__Problem to solve__. What is needed here is an exact repetition of the records below, beginning at the line that has "Go to the History" and stopping after the line that has "Viewport: 800px width, 482px height.".

__Provided records__.
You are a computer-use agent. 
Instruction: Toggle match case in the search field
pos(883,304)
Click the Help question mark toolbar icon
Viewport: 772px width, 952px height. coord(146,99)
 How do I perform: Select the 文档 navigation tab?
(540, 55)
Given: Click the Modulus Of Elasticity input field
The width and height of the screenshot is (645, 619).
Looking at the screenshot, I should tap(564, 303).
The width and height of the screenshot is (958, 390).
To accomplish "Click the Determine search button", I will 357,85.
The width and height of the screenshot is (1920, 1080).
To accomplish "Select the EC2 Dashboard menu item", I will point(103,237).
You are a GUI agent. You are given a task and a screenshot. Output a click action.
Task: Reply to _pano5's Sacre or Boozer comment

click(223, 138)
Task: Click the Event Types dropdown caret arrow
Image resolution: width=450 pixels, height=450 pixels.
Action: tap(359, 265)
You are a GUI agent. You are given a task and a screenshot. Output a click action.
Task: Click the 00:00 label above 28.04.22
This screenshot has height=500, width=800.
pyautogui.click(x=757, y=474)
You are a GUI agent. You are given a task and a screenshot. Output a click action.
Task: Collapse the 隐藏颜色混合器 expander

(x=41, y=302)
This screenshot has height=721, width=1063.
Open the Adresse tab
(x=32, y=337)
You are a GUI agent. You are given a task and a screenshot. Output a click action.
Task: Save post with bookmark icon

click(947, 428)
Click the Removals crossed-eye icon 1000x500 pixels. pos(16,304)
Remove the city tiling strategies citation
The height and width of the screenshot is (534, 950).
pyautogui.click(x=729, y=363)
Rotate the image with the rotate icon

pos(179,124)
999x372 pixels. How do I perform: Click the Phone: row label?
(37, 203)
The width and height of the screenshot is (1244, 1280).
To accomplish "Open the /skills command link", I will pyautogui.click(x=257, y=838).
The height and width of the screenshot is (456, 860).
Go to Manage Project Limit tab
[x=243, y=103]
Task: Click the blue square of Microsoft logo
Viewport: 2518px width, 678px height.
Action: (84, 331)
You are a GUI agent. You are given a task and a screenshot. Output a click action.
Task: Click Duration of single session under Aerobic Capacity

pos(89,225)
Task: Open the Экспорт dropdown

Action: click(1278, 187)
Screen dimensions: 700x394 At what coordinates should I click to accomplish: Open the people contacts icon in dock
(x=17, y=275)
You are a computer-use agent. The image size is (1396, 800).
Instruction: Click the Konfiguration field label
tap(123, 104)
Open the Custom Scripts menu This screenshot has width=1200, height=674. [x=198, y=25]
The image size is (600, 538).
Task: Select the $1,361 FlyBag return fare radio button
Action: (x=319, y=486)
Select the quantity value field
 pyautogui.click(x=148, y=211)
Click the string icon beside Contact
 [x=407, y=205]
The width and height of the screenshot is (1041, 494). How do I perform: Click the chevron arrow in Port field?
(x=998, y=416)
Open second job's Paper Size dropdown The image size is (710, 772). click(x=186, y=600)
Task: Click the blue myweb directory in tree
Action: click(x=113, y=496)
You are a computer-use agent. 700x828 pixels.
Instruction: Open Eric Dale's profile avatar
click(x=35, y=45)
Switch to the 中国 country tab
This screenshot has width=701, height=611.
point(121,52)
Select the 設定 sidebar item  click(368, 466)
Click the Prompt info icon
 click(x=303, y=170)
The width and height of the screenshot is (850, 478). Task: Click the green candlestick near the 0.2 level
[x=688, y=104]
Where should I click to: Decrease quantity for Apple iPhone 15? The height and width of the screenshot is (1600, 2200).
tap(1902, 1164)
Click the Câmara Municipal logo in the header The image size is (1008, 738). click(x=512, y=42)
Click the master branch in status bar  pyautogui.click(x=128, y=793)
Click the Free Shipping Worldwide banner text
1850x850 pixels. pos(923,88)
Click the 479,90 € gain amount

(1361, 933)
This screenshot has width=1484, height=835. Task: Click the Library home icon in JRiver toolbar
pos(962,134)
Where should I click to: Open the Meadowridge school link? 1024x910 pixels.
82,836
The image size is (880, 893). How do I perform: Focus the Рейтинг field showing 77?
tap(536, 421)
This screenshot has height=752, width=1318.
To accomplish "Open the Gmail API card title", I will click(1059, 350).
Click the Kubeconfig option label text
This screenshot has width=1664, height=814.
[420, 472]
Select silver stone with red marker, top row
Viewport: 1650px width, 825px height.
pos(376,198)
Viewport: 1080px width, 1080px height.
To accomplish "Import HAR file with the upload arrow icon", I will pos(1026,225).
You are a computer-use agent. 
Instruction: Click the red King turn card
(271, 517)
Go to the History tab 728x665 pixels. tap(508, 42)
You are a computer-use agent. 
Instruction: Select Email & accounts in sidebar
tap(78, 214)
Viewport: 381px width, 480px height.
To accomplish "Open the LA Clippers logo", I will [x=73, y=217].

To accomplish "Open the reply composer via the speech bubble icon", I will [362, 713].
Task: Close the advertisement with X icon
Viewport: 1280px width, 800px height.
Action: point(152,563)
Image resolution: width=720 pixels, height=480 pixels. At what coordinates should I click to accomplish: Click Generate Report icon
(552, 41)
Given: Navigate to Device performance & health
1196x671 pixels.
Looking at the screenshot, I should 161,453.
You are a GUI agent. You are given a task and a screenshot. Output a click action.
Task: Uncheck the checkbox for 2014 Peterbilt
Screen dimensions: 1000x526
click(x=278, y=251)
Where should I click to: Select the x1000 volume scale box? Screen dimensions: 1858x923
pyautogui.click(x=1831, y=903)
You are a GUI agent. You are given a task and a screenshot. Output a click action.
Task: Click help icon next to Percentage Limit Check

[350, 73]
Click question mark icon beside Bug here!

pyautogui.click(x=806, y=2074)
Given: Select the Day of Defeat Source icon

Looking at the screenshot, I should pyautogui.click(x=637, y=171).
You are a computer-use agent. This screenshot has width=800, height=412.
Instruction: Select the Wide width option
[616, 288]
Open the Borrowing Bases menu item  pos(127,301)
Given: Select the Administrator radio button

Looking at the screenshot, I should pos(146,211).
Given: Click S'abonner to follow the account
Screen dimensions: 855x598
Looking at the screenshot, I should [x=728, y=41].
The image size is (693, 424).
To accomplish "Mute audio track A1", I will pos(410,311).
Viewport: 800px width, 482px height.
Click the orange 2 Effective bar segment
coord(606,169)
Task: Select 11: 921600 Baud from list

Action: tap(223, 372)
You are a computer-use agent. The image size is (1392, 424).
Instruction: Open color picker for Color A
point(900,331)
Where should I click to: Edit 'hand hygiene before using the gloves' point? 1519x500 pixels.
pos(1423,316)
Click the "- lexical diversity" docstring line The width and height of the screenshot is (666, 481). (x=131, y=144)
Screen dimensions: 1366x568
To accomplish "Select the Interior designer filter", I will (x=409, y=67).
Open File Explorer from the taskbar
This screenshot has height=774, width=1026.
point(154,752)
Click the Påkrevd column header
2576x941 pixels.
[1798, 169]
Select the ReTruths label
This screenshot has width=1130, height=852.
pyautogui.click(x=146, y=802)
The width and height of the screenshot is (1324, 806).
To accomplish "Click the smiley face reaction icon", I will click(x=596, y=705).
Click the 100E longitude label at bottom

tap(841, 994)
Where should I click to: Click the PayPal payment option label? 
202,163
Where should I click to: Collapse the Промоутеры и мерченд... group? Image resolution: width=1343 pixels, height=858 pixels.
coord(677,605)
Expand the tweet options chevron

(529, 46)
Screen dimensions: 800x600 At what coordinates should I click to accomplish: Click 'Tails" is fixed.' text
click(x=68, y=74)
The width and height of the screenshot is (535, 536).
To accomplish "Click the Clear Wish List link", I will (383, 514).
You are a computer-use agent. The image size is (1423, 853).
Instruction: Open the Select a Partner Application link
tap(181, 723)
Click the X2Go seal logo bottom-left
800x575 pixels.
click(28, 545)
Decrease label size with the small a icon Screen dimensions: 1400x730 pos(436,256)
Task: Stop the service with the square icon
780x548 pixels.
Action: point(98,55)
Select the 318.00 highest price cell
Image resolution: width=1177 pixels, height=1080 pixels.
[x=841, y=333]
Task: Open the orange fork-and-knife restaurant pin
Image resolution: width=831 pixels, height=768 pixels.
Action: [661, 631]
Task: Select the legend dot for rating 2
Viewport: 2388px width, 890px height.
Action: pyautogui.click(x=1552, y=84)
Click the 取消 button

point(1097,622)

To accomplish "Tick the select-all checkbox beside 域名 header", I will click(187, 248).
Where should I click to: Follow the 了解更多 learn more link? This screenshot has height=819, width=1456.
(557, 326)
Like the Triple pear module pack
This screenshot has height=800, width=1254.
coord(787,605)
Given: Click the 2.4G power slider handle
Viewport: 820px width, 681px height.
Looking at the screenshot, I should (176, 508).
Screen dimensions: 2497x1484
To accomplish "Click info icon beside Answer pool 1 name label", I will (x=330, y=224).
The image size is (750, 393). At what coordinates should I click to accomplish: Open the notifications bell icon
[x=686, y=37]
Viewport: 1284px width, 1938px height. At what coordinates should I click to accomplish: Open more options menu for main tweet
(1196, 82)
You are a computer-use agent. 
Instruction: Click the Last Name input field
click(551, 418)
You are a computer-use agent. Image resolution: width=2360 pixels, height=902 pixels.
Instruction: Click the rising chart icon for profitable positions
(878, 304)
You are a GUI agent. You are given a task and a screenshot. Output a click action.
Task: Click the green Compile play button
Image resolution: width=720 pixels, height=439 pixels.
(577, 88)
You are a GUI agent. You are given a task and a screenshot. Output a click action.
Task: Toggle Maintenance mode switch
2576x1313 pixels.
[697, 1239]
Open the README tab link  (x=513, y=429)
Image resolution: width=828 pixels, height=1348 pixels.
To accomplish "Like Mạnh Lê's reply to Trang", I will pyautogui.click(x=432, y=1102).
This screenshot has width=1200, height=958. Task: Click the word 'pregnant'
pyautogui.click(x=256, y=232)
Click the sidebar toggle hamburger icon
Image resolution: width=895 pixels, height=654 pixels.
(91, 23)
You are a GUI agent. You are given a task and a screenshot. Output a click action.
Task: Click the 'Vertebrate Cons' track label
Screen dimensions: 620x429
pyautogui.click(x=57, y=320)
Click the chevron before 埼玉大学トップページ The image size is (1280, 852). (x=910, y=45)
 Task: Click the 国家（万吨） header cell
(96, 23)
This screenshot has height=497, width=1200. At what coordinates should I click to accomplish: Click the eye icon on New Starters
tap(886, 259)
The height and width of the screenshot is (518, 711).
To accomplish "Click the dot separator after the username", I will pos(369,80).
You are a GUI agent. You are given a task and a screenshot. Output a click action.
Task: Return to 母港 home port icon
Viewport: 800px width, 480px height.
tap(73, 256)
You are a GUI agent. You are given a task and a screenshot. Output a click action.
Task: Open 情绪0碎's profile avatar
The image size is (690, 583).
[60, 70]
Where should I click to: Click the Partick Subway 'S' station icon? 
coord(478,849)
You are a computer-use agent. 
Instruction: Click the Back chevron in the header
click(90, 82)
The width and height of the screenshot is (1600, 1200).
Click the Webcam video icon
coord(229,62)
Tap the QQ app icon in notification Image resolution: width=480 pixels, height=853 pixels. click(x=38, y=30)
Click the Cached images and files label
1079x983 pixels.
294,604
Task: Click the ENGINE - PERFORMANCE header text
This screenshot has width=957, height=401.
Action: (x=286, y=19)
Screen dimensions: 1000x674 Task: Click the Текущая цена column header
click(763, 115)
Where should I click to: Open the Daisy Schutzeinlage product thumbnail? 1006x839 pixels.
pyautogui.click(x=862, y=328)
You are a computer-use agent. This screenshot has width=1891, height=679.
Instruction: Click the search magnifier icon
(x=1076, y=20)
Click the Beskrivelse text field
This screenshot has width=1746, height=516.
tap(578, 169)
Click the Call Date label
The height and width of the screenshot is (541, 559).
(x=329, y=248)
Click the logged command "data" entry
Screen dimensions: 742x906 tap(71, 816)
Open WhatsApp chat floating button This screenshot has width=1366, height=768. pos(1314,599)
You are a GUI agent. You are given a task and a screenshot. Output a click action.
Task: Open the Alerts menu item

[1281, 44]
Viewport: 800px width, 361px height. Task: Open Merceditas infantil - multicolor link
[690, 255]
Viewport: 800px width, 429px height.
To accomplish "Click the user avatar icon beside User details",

__Exercise output__.
Go to the History tab 728x665 pixels. tap(508, 42)
You are a computer-use agent. 
Instruction: Select Email & accounts in sidebar
tap(78, 214)
Viewport: 381px width, 480px height.
To accomplish "Open the LA Clippers logo", I will [x=73, y=217].

To accomplish "Open the reply composer via the speech bubble icon", I will [362, 713].
Task: Close the advertisement with X icon
Viewport: 1280px width, 800px height.
Action: point(152,563)
Image resolution: width=720 pixels, height=480 pixels. At what coordinates should I click to accomplish: Click Generate Report icon
(552, 41)
Given: Navigate to Device performance & health
1196x671 pixels.
Looking at the screenshot, I should 161,453.
You are a GUI agent. You are given a task and a screenshot. Output a click action.
Task: Uncheck the checkbox for 2014 Peterbilt
Screen dimensions: 1000x526
click(x=278, y=251)
Where should I click to: Select the x1000 volume scale box? Screen dimensions: 1858x923
pyautogui.click(x=1831, y=903)
You are a GUI agent. You are given a task and a screenshot. Output a click action.
Task: Click help icon next to Percentage Limit Check

[350, 73]
Click question mark icon beside Bug here!

pyautogui.click(x=806, y=2074)
Given: Select the Day of Defeat Source icon

Looking at the screenshot, I should pyautogui.click(x=637, y=171).
You are a computer-use agent. This screenshot has width=800, height=412.
Instruction: Select the Wide width option
[616, 288]
Open the Borrowing Bases menu item  pos(127,301)
Given: Select the Administrator radio button

Looking at the screenshot, I should pos(146,211).
Given: Click S'abonner to follow the account
Screen dimensions: 855x598
Looking at the screenshot, I should [x=728, y=41].
The image size is (693, 424).
To accomplish "Mute audio track A1", I will pos(410,311).
Viewport: 800px width, 482px height.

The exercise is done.